Morte de engenheiro negro por policial no RS gera indignação e movimento Black Lives Matter local

Por Daniel Gallas, da BBC News Brasil em Londres

No dia 19 de abril deste ano, o engenheiro elétrico gaúcho Gustavo Amaral, de 28 anos, estava radiante: era seu primeiro dia como chefe de equipe, liderando uma operação de manutenção de subestações. Gustavo morava em Santa Maria e trabalhava na empresa de seu pai de serviços elétricos.

Ele dirigia o carro da empresa a caminho do trabalho em Marau, no noroeste do Rio Grande do Sul, junto com outros três colegas quando parou em uma barreira policial na estrada.

Os policiais da região haviam montado a barreira para interceptar uma caminhonete que havia sido roubada por ladrões.

Os bandidos se depararam com o bloqueio mas avançaram mesmo assim, atingindo em cheio o carro de Amaral.

Nesse momento, o jovem engenheiro elétrico e seus três colegas saíram às pressas do veículo e buscaram um lugar seguro para se proteger. Os quatro trabalhadores vestiam uniformes da empresa, que incluem calças refletoras e distintivos claramente indicados. Gustavo Amaral, o chefe, era o único negro da equipe.

Foi quando, em meio ao acidente e perseguição dos bandidos, surgiu um soldado da Brigada Militar (a polícia militar, no Rio Grande do Sul) e disparou três vezes contra Amaral, acertando dois tiros no jovem engenheiro, matando-o.

A morte aconteceu por um erro de juízo do policial. Ele alegou ter confundido Amaral com um dos bandidos da caminhonete, e disse que achou que o jovem engenheiro estava armado e correndo em direção a inocentes. Amaral tinha na mão um telefone celular.

Família destruída

“A minha família foi destruída”, conta o irmão gêmeo de Amaral, Guilherme, à BBC News Brasil. “Eu e ele sempre fomos muito próximos. Eu fui colega do Gustavo da pré-escola até a engenharia.”

Guilherme conta que seu irmão era um exemplo de dedicação em todas as áreas da vida. No estudo, sempre foi um dos melhores alunos da classe, e sempre ajudou seu colega e gêmeo.

Na sua família, de classe média em Santa Maria, no interior gaúcho, era empenhado em ajudar a tocar o negócio do pai, no ramo de serviços elétricos.

“Agora de repente ele não está mais aqui.
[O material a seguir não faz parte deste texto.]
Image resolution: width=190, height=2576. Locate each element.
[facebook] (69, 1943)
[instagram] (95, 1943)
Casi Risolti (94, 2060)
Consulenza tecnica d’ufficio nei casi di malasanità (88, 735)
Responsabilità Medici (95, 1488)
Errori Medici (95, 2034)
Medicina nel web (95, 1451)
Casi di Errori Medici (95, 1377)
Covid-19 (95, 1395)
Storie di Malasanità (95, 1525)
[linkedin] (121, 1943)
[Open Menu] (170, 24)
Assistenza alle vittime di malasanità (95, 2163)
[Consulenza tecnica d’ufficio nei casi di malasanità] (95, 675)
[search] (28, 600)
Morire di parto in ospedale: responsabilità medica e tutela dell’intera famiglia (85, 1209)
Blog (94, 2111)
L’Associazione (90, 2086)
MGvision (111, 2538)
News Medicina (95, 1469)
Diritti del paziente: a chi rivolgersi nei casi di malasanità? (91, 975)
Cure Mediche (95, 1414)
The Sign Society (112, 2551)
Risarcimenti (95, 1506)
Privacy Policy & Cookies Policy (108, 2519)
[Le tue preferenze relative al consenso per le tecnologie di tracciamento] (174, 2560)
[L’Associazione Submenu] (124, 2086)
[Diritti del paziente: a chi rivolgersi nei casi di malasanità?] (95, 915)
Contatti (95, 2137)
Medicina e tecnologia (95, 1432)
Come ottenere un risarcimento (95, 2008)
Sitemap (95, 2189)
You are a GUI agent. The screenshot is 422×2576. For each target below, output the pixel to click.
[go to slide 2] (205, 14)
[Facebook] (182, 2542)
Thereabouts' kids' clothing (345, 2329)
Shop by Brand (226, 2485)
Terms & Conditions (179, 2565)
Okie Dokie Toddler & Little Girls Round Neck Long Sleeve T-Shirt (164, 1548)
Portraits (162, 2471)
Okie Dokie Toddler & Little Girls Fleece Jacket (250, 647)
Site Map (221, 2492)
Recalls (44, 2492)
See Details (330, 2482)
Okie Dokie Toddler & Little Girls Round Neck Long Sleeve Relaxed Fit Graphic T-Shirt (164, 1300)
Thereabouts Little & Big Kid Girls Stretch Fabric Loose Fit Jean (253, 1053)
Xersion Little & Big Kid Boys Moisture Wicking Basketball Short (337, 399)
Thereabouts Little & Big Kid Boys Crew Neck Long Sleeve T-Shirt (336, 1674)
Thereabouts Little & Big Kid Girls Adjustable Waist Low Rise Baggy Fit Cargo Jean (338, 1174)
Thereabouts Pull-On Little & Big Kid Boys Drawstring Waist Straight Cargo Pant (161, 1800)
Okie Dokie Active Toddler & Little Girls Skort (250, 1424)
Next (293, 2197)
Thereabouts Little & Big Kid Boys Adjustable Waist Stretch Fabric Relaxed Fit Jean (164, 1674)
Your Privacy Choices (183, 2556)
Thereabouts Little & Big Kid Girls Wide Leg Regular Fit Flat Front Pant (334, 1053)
As roupas dele agora são minhas. Eu durmo no mesmo quarto que dividíamos e a cama dele está ali, vazia”, diz Guilherme.

A importância de Gustavo Amaral para seus familiares contrasta com a forma brutalmente vazia com que morreu: pelas mãos de um agente de segurança do Estado confundido com um bandido em meio a um acidente sem ter feito nada errado.

Vidas Negras Importam

Mas o sofrimento da família estava prestes a piorar.

Por meses, o inquérito sobre o papel do policial que disparou contra o jovem engenheiro negro avançou lentamente.

Enquanto a família Amaral vivia essa tragédia, outra morte de um inocente negro nas mãos da polícia ganhou destaque mundial: a do americano George Floyd, que foi sufocado por policiais em Minneapolis.

O episódio, ocorrido pouco mais de um mês após a morte de Amaral, provocou uma onda de indignação nos Estados Unidos e em outros países contra a violência praticada por policiais contra a população negra.

O caso de George Floyd, morto sufocado por um policial quando já estava rendido no chão, era muito diferente de Gustavo. Mas para familiares e amigos do gaúcho, o contraste da resposta pública para os episódios era enorme. Nos Estados Unidos e no resto do mundo, havia indignação. No Rio Grande do Sul, silêncio e lentidão na apuração dos fatos.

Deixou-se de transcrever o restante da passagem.